== Texto fornecido

Esse fenômeno é conhecido popularmente como imunidade de rebanho, embora os cientistas prefiram o termo imunidade coletiva.
De forma simplificada, para cada doença infecciosa prevenível por vacina há uma porcentagem da população que precisa ser protegida para que o vírus ou a bactéria deixe de circular naquele local.
Esse limiar de imunidade de rebanho varia de acordo com vários fatores, entre eles o quanto aquela enfermidade é contagiosa, a forma de transmissão da doença e a eficácia das vacinas disponíveis.
Vamos a alguns exemplos práticos. Para controlar o sarampo em determinada região, é necessário que mais de 95% das pessoas estejam vacinadas. Já na gripe, essa taxa fica na casa dos 50%.
Em outras palavras, se 95 pessoas são efetivamente vacinadas contra o sarampo, aquelas cinco que não podem tomar suas doses ficam protegidas por tabela, pois o vírus não encontra indivíduos vulneráveis para iniciar cadeias de transmissão e um surto local.
E na pandemia atual?
Ainda não se sabe ao certo qual é a porcentagem de vacinação necessária para atingir a imunidade de rebanho contra a covid-19.
Atualmente, os cientistas calculam que essa taxa deve ficar entre 70% e 90%.
Em dezembro, o imunologista americano Anthony Fauci, líder da força-tarefa de resposta à pandemia nos Estados Unidos, admitiu que será preciso vacinar mais de 90% da população para conseguir controlar de vez os números de casos e mortes.
Esses indícios já mostram que a aplicação de doses aprovadas no Brasil precisa ser acelerada com urgência, uma vez que atingimos apenas 0,68% da população, segundo o banco de dados Our World in Data atualizados até 28 de janeiro (para efeitos comparativos, Israel, um país pequeno, mas o mais avançado na vacinação até agora em relação ao tamanho de sua população, já imunizou 4,56 milhões de pessoas).
Se considerarmos que a campanha começou no Brasil há 12 dias e, de acordo com Our World Data, 1,45 milhão de brasileiros receberam a primeira dose até quinta-feira (28), isso dá uma média de 120 mil pessoas vacinadas por dia.
Se precisarmos imunizar até 90% da população para eventualmente atingir a imunidade coletiva, no Brasil esse total corresponde a 188,5 milhões de pessoas vacinadas.
Mas, se continuarmos no ritmo atual de 94 mil doses por dia, demoraremos 1.570 dias (ou pouco mais de quatro anos) para atingir o limiar de 90%.
Lembrando que, para a maior parte das vacinas contra o coronavírus (incluindo a CoronaVac e a AstraZeneca, as duas disponíveis aqui até agora) são necessárias duas doses do imunizante.

====
== Material fornecido

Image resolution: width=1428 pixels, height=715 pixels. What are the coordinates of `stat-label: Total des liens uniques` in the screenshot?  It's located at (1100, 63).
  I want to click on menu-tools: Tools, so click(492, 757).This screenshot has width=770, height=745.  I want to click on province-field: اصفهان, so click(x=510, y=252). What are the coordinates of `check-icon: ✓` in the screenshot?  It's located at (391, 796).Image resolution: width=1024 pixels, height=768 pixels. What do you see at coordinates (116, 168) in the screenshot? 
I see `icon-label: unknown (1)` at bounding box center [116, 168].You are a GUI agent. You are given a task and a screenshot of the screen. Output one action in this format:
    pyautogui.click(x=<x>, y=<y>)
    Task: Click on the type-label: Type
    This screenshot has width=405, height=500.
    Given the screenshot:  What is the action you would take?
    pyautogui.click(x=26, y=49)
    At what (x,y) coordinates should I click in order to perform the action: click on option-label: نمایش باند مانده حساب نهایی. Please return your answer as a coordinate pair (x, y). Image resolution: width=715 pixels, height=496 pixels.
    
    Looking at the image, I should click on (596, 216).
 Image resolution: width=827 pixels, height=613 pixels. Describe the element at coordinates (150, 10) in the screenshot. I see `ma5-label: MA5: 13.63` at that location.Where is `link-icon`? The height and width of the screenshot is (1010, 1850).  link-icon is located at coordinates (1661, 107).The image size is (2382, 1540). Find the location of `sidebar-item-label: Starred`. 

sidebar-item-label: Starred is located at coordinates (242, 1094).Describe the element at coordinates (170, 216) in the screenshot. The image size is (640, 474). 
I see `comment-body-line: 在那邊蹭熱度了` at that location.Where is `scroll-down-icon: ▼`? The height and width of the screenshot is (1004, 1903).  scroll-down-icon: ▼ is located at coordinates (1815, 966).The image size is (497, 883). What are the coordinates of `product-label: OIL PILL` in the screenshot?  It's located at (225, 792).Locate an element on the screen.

====

- O que se pede
Prossiga a redação do texto sobre imunidade de rebanho a partir da última frase apresentada. O material não tem relação com o texto sobre imunidade de rebanho.

- Área de resposta
Exemplo que vem do passado
A epidemiologista Carla Domingues foi coordenadora do Programa Nacional de Imunizações (PNI) do Ministério da Saúde por quase dez anos, entre 2011 e 2019.
De acordo com sua experiência, o Brasil tem total capacidade de acelerar seu plano e vacinar um número bem maior de pessoas contra a covid-19.
“Nas campanhas de vacinação contra a gripe, que acontecem todos os anos, nós conseguimos imunizar 80 milhões de brasileiros em apenas 90 dias”, compara.
Domingues acrescenta que o país tem cerca de 30 mil profissionais de saúde contratados para fazer a vacinação.
“Cada um deles consegue atender de 20 a 30 pessoas por dia. Portanto, não é exagero dizer que podemos imunizar 900 mil ou até 1 milhão de indivíduos no país diariamente”, pontua.
O PNI também traz ótimas lembranças de outras campanhas de imunização que, ao longo de anos, foram capazes de controlar e até eliminar algumas doenças do país (pelo menos temporariamente), como a poliomielite, a varíola e o sarampo.
Exemplo que vem de fora
Com a aprovação das primeiras vacinas contra a covid-19, Israel logo despontou como o modelo de rapidez e eficiência na aplicação das doses.
Com o início da campanha em 19 de dezembro, o país conseguiu em pouco mais de um mês proteger metade da sua população.
Dados divulgados recentemente pelo governo israelense indicam uma queda significativa nas notificações de novos casos de infecção e na taxa de hospitalização.
É claro que as escalas são incomparáveis: Israel possui um território pequeno, com fronteiras bem controladas e apenas 8,8 milhões de habitantes.
Mas a experiência por lá sinaliza que a pandemia pode ser controlada se o planejamento for rápido e bem coordenado.